Du Vendredi 1 Mars au Vendredi 31 Mai 2019


Avec les théories de l’Anthropocène, de nombreux chercheurs en sciences humaines et sociales ont entrepris de recentrer leur discipline en considérant le rôle des interrelations entre des acteurs  humains et non-humains en termes d’agentivité (agency). C’est le cas entre autres de Gregory Quenet ou de Dipesh Chakrabarti qui ont pris parti de proposer des formes de réécritures de l’Histoire en la resituant dans un contexte environnemental au sens large. Cette “Géohistoire“ s’inscrit dans ces disciplines qui se reconstruisent en regard des changement de paradigme induits par l’Anthropocène.

Il s’agit de proposer une recherche autour de ces paysages hybrides qui brouillent les notions traditionnelles d’espace et d’interrelations entre les différents acteurs qui les constituent. Pourrait-on concevoir une pratique artistique où les formes de représentation se construiraient vis-à-vis de ce bouleversement, où l’acteur principal ne serait plus l’homme mais son environnement ? Comment faire fondre la distance entre l’arrière-plan et le premier, lui rendre son agentivité ?

Comme l’explique Gregory Quenet l’histoire de la colonisation européenne et la construction d’un monde globalisé passe par un formatage des territoires, de la rationalisation des ressources et de la mise en circulation d’espèces vivantes à travers la planète. Cette expansion biologique vient avec l’exportation progressive de la ville occidentale comme modèle de développement. Mon travail vise à formuler une iconographie de cette Géohistoire en proposant une relecture sur des questions d’urbanisme, de l’architecture, d’un point de vue environnemental et de comment la ville s’inscrit dans une “Histoire Monde“. Un regard sur les interrelations des collectifs de non-humains qui façonnent ces paysages, ces “géologies sociales“.

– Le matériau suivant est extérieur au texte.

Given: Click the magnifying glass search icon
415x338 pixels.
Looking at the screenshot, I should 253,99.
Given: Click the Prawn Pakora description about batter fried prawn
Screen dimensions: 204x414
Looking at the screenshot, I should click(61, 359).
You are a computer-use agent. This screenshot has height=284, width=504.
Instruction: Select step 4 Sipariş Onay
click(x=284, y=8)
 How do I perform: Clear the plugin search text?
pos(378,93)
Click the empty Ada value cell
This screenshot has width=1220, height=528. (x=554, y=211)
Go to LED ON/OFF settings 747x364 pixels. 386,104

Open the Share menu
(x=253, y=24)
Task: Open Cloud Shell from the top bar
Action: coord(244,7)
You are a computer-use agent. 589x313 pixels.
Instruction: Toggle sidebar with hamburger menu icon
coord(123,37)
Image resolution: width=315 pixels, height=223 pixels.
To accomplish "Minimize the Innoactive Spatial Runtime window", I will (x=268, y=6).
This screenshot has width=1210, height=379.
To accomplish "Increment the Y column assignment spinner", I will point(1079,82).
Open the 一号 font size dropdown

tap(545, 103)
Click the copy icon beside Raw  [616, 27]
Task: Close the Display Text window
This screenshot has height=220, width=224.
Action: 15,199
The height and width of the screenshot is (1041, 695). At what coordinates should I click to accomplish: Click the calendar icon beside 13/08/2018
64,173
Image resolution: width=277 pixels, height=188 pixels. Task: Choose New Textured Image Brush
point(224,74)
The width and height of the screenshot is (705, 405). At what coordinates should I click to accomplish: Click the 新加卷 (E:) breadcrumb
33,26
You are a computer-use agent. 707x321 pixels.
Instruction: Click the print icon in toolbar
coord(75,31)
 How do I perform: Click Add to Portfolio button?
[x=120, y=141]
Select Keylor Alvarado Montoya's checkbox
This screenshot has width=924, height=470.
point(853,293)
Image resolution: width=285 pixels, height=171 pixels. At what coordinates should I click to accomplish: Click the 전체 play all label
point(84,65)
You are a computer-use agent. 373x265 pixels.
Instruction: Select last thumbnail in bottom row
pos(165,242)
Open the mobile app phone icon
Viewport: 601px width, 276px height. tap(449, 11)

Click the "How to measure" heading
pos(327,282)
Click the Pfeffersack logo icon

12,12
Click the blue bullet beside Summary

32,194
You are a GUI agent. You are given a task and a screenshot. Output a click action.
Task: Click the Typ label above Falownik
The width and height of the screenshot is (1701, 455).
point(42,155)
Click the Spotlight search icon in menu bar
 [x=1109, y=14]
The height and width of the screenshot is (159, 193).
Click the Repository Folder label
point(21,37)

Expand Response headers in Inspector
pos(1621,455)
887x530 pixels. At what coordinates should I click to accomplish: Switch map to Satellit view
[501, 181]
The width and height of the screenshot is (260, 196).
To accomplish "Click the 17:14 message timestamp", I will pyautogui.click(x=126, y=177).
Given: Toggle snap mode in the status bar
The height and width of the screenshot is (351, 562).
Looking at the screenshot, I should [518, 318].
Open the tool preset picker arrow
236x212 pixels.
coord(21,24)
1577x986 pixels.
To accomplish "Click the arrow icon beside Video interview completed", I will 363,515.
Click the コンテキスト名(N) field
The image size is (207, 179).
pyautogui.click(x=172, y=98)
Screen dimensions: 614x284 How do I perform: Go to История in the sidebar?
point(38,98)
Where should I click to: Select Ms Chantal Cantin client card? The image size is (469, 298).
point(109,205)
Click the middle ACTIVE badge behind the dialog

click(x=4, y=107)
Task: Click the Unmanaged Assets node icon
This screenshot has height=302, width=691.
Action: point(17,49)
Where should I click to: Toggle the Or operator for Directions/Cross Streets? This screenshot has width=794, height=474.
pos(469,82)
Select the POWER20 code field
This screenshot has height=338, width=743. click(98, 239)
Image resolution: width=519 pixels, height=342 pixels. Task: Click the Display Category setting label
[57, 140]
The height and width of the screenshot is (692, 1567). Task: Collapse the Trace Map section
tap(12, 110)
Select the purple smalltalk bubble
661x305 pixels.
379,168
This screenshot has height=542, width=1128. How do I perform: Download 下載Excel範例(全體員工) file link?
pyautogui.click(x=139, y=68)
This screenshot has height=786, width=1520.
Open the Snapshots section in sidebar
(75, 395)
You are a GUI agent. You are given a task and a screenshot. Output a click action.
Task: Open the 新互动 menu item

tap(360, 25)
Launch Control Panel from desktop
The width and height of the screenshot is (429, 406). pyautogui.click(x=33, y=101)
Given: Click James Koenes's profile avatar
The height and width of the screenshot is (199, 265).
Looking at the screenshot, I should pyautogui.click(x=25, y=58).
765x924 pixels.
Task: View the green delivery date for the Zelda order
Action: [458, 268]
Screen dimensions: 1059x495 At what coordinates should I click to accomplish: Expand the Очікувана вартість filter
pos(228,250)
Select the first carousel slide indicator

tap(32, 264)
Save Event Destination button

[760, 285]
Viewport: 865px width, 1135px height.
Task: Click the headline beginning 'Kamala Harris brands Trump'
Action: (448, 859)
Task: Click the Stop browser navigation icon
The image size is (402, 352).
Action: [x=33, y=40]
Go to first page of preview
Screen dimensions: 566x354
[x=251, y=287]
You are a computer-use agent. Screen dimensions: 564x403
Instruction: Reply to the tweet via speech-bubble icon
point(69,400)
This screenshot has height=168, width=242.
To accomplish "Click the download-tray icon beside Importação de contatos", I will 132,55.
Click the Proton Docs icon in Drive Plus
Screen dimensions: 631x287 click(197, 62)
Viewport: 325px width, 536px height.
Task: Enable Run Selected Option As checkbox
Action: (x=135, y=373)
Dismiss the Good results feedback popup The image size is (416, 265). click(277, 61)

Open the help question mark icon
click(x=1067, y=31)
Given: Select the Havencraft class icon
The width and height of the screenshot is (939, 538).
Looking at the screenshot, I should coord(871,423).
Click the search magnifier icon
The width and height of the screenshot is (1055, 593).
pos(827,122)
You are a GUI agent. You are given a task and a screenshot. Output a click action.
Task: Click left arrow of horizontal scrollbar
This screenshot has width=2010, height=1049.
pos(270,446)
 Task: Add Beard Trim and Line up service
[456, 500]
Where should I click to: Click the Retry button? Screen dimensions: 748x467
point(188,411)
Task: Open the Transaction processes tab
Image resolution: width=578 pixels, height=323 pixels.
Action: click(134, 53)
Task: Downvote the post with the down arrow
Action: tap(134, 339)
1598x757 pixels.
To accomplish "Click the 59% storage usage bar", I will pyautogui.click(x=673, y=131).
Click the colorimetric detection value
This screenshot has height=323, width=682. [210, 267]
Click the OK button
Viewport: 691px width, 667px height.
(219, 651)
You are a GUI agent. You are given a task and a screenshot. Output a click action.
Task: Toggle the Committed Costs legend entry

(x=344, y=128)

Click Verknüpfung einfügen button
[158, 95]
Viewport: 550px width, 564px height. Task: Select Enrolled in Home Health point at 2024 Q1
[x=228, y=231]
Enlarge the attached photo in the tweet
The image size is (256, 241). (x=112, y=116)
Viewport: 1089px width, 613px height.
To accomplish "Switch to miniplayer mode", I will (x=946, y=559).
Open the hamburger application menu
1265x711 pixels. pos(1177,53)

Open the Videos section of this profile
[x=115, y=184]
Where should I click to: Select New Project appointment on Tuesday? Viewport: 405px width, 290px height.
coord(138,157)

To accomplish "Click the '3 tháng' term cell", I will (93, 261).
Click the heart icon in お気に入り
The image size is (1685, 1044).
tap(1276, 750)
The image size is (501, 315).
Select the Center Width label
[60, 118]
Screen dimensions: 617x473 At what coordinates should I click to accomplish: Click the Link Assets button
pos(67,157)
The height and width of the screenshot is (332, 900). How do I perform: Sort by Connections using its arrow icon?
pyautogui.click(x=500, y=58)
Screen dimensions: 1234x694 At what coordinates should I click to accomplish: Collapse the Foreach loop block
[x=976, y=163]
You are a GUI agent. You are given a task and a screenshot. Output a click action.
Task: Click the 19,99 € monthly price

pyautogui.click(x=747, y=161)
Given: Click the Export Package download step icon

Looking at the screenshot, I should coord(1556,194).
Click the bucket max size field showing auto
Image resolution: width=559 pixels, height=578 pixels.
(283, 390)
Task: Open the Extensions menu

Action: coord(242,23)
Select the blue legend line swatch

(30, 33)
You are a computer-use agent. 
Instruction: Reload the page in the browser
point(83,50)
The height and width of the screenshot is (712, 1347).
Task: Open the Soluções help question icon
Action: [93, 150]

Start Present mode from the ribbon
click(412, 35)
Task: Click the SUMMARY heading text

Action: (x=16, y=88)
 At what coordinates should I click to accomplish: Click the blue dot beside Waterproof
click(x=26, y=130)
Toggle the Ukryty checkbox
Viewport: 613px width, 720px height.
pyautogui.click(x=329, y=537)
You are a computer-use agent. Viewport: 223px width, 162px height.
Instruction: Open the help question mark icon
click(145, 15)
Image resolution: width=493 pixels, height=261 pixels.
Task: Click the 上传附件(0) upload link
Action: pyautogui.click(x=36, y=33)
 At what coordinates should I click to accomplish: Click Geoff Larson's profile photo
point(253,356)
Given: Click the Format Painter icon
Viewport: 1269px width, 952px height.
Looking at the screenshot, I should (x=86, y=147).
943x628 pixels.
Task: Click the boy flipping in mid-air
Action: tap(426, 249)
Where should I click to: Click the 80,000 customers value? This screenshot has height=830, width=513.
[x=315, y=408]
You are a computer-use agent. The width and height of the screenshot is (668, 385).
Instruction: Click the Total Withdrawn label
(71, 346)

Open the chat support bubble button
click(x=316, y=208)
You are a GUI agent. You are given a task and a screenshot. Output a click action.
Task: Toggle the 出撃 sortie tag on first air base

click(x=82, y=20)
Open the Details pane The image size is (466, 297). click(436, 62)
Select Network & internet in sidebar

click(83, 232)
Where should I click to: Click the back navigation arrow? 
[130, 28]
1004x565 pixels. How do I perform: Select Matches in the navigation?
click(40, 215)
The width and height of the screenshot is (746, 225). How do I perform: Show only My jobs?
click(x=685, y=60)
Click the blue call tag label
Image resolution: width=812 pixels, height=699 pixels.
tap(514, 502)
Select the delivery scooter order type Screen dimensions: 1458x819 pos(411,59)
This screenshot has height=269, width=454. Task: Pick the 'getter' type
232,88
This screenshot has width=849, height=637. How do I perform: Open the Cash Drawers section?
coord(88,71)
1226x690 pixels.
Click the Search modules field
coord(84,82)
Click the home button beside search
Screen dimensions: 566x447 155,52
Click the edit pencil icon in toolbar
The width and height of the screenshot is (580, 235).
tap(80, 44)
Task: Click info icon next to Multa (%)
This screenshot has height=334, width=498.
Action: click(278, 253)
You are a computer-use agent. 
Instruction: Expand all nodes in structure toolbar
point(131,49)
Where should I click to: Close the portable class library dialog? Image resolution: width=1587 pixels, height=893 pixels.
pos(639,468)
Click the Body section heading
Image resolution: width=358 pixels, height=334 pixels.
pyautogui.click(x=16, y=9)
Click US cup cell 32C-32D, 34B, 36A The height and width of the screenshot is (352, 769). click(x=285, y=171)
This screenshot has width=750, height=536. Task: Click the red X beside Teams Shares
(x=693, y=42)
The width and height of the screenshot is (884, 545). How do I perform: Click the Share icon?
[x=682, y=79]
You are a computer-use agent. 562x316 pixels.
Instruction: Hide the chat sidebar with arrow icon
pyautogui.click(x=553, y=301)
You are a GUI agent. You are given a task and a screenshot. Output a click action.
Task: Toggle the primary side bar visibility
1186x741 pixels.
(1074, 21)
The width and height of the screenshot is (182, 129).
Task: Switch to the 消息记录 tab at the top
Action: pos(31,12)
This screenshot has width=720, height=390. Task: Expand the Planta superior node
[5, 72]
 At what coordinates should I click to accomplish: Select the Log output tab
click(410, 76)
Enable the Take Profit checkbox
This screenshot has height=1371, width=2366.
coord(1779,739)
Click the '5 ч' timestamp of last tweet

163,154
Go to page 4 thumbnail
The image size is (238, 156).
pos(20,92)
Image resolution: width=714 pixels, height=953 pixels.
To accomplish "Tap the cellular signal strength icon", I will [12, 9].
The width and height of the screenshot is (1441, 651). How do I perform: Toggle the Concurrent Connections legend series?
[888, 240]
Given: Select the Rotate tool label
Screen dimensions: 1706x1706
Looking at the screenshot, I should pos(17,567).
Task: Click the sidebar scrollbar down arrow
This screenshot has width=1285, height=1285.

Mon travail s’inscrit dans une recherche sur la notion de patrimoine historique et social de ces « villes nouvelles ». Il s’agirait ici de prendre au sérieux l’expression “repolitiser le paysage“, de rechercher, archiver, construire une iconographie qui s’inscrit dans cette “Géohistoire“. Un espace où le relief et la géologie ne servent plus de “cadre“ à l’activité et aux conflits humains, mais sont des acteurs à part entière du récit qu’ils composent.

 

Le programme de résidence d’artistes est organisé en collaboration avec le Parc Naturel Régional de Lorraine et la commune de Lindre-Basse.